The dataset comes from a tracking schema that we use for assessing user satisfaction. Desktop users are randomly sampled to be anonymously tracked by this schema which uses a “I’m alive” pinging system that we can use to estimate how long our users stay on the pages they visit. The dataset contains just a little more than a week of EL data.

Column Value Description
uuid string Universally unique identifier (UUID) for backend event handling.
timestamp integer The date and time (UTC) of the event, formatted as YYYYMMDDhhmmss.
session_id string A unique ID identifying individual sessions.
group string A label (“a” or “b”).
action string Identifies in which the event was created. See below.
checkin integer How many seconds the page has been open for.
page_id string A unique identifier for correlating page visits and check-ins.
n_results integer Number of hits returned to the user. Only shown for searchResultPage events.
result_position integer The position of the visited page’s link on the search engine results page (SERP).

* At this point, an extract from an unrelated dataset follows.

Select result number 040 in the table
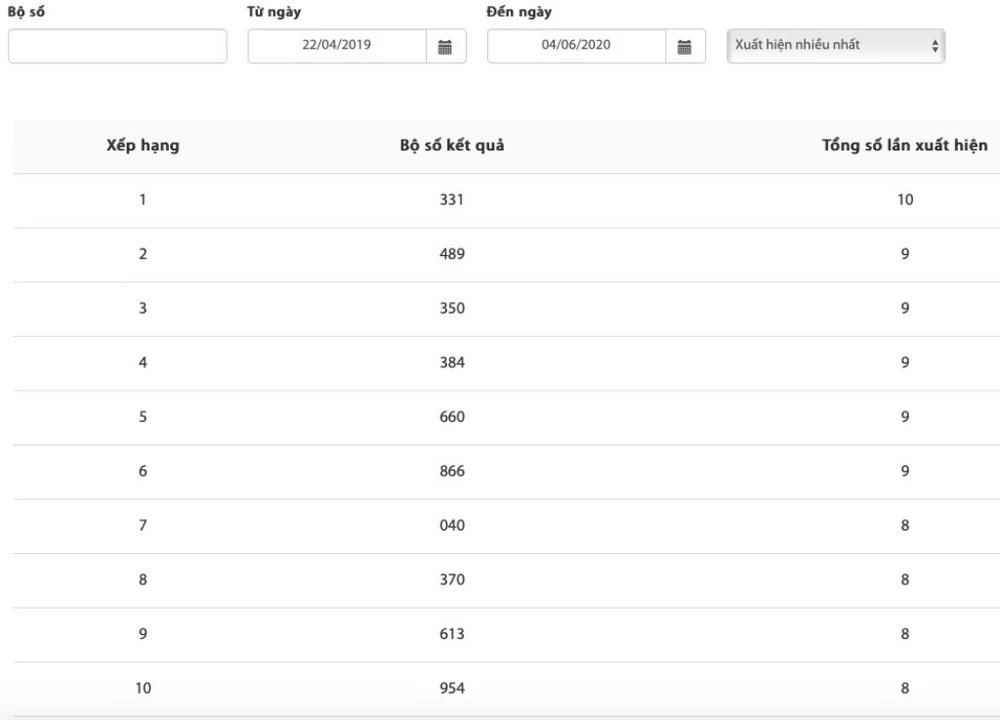Viewport: 1000px width, 720px height. [452, 525]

The following are possible values for an event’s action field:

  • searchResultPage: when a new search is performed and the user is shown a SERP.
  • visitPage: when the user clicks a link in the results.
  • checkin: when the user has remained on the page for a pre-specified amount of time.

Example Session

uuid timestamp session_id group action checkin page_id n_results result_position
4f699f344515554a9371fe4ecb5b9ebc 20160305195246 001e61b5477f5efc b searchResultPage NA 1b341d0ab80eb77e 7 NA
759d1dc9966353c2a36846a61125f286 20160305195302 001e61b5477f5efc b visitPage NA 5a6a1f75124cbf03 NA 1
77efd5a00a5053c4a713fbe5a48dbac4 20160305195312 001e61b5477f5efc b checkin 10 5a6a1f75124cbf03 NA 1
42420284ad895ec4bcb1f000b949dd5e 20160305195322 001e61b5477f5efc b checkin 20 5a6a1f75124cbf03 NA 1
8ffd82c27a355a56882b5860993bd308 20160305195332 001e61b5477f5efc b checkin 30 5a6a1f75124cbf03 NA 1
2988d11968b25b29add3a851bec2fe02 20160305195342 001e61b5477f5efc b checkin 40 5a6a1f75124cbf03 NA 1

This user’s search query returned 7 results, they clicked on the first result, and stayed on the page between 40 and 50 seconds. (The next check-in would have happened at 50s.)

import numpy as np
import pandas as pd

import matplotlib.pyplot as plt
%matplotlib inline

import seaborn as sns
sns.set_style('darkgrid')

import datetime

%load_ext sql
%sql postgresql://postgres:wikipediapw@wikipedia-data.cepinogpzbip.us-west-2.rds.amazonaws.com:5432/postgres
'Connected: postgres@postgres'

Executive Summary

This report examines the events log for search/discovery on Wikipedia from 2016-03-01 to 2016-03-08. There are four major areas we will be examining:

  1. Clickthrough rate
  2. Which result people click on first
  3. Zero results rate (someone does a search and no results come back)
  4. Session length

We will be looking at this data through two major lenses:

  • by groups (the sessions are divided into group 'a' and group 'b')
  • by date

Group A vs. Group B

Although I’m not sure what group 'a' and group 'b' stand for from the task and data description there are significant differences in the metrics we are measuring with respect to the two groups:

  • The clickthrough rate of group 'a' (0.6696) is much higher than 'group 'b' (0.1748)
  • The zero results rate of group 'a' (0.1349) is much lower than 'group 'b' (0.1807)
  • The session length of group 'a' (288.42) is much higher than 'group 'b' (50.67)

Dates of note

  • Between 2016-03-03 and 2016-03-04 we saw a marked change in 'group 'b' clickthrough rate from 0.1519 to 0.1927
  • A peak of zero results in group 'b' on 2016-03-05, with dips before and after
  • A peak of zero results in group 'a' on 2016-03-06, with a steady rise before and a dip after
  • Peaks in session length for group 'a' on 2016-03-03 and 2016-03-06

Notes on which results people click on

There wasn’t much change at which result_position people clicked on over time. But of note, generally people click within the first 5-10 results. For example the first result on the second search page got more clicks than the 10th result on the first search page. Thus it might be worth reducing the number of search results per search results page to 10.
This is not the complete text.